■ Extrait du document:
---

Au sujet des propositions pour combattre les
pouvoirs
de la police avec plus de pouvoirs de police
Le « pouvoir de désaveu » est la plus récente diversion pour détourner l'attention de la nécessité de remplacer l'ordre constitutionnel
Alors que la population de l'Ontario, rejointe par les
travailleurs de tout le pays, descendait dans la rue pour
dénoncer la Loi visant à garder les élèves en classe,
adoptée en 2022 par le gouvernement Ford, qui invoque la
disposition de dérogation, certains commentateurs bien connus et
des personnes haut placées ont évoqué les pouvoirs de la
Couronne et affirmé qu'ils pourraient être utilisés pour annuler
la loi.
Les discussions sur l'intervention du gouvernement fédéral ont commencé lorsque le ministre de la Justice, David Lametti, a déclaré aux journalistes, le 2 novembre, que la disposition de dérogation « devait être le dernier mot d'une assemblée législative pour exercer sa souveraineté parlementaire. Si elle est utilisée dès le début, elle mine la démocratie canadienne, elle signifie que la Charte n'existe pas. »
Autrement dit, la disposition de dérogation ne devrait être utilisée par une assemblée législative que pour nier les droits que la Charte est censée consacrer une fois que les tribunaux ont déclaré que la loi contestée viole la Charte. C'est ce que le gouvernement Ford a fait lorsque la Cour de l'Ontario a invalidé son règlement sur les dépenses des « tiers » parce qu'il violait le droit à la liberté d'expression.
Lorsqu'on lui a demandé ce que les libéraux pourraient faire, David Lametti a répondu : « Il y a un certain nombre de choses [...] mais je ne vais pas discuter de mes options. »
Justin Trudeau a ensuite déclaré aux journalistes le 4 novembre que son gouvernement est un gouvernement qui « est là pour défendre les droits et les libertés des gens. Nous regardons toutes nos options. » Avec cette condescendance, il a fait comme si des milliers et des milliers de travailleurs de l'éducation et leurs sympathisants n'étaient pas rassemblés dans les rues de l'Ontario pour défier la loi antisociale et anti-travailleurs du gouvernement Ford. Justin Trudeau a déclaré : « Ce serait beaucoup mieux si, au lieu que le gouvernement fédéral doive intervenir et dire : 'Vous ne devriez vraiment pas faire ça, gouvernements provinciaux', ce soient les Canadiens qui disent : 'Attendez une minute. Vous suspendez mon droit à la négociation collective ? Vous suspendez les libertés et les droits fondamentaux qui nous sont accordés par la Charte ?'. »

---

■ Données recueillies:

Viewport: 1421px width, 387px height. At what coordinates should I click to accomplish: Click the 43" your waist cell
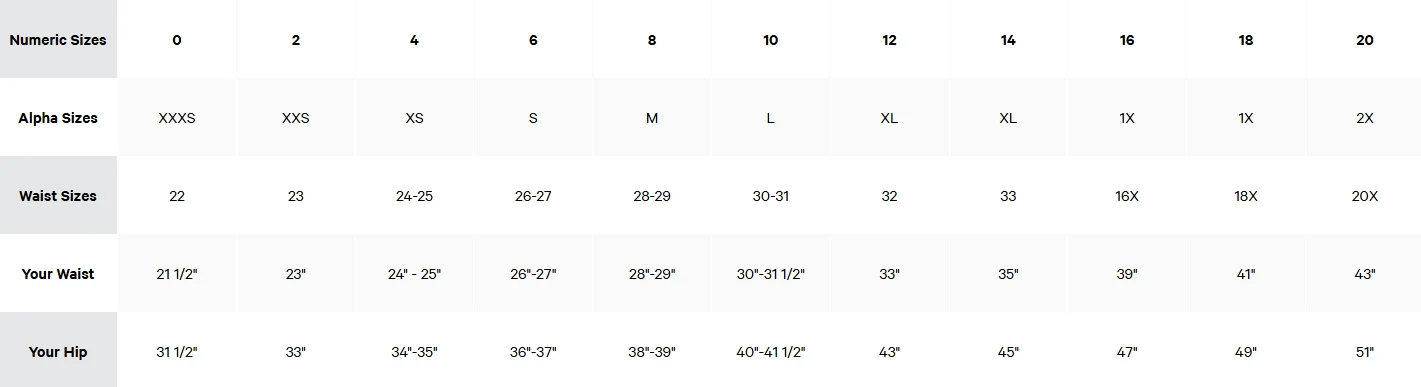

---

■ Exercices:
[a] Recopiez le passage de l'extrait sur la disposition de dérogation qui commence aux mots « Autrement dit, la » et se termine après « la liberté d'expression. », en remplaçant « liberté d'expression » par « liberté d'association ».
[b] D'après l'extrait sur la disposition de dérogation, les affirmations suivantes sont-elles vraies ? Répondez par oui ou non à chacune et citez les mots du texte qui le montrent. (i) David Lametti s'est adressé aux journalistes le 2 novembre. (ii) La Loi visant à garder les élèves en classe a été adoptée par le gouvernement fédéral. (iii) Justin Trudeau a parlé aux journalistes le 4 novembre.
[c] Résumez l'extrait sur la disposition de dérogation en deux phrases.

■ Corrigés:
[a]
Autrement dit, la disposition de dérogation ne devrait être utilisée par une assemblée législative que pour nier les droits que la Charte est censée consacrer une fois que les tribunaux ont déclaré que la loi contestée viole la Charte. C'est ce que le gouvernement Ford a fait lorsque la Cour de l'Ontario a invalidé son règlement sur les dépenses des « tiers » parce qu'il violait le droit à la liberté d'association.

[b]
(i) Oui : « le ministre de la Justice, David Lametti, a déclaré aux journalistes, le 2 novembre ».
(ii) Non : « adoptée en 2022 par le gouvernement Ford ».
(iii) Oui : « Justin Trudeau a ensuite déclaré aux journalistes le 4 novembre ».

[c] Des manifestations ont eu lieu contre la Loi visant à garder les élèves en classe, adoptée en 2022 par le gouvernement Ford, qui invoque la disposition de dérogation, et certains commentateurs et des personnes haut placées ont alors évoqué les pouvoirs de la Couronne pour annuler cette loi. Le ministre de la Justice, David Lametti, a déclaré que recourir à cette disposition dès le début mine la démocratie canadienne, et Justin Trudeau a affirmé que son gouvernement regardait toutes ses options.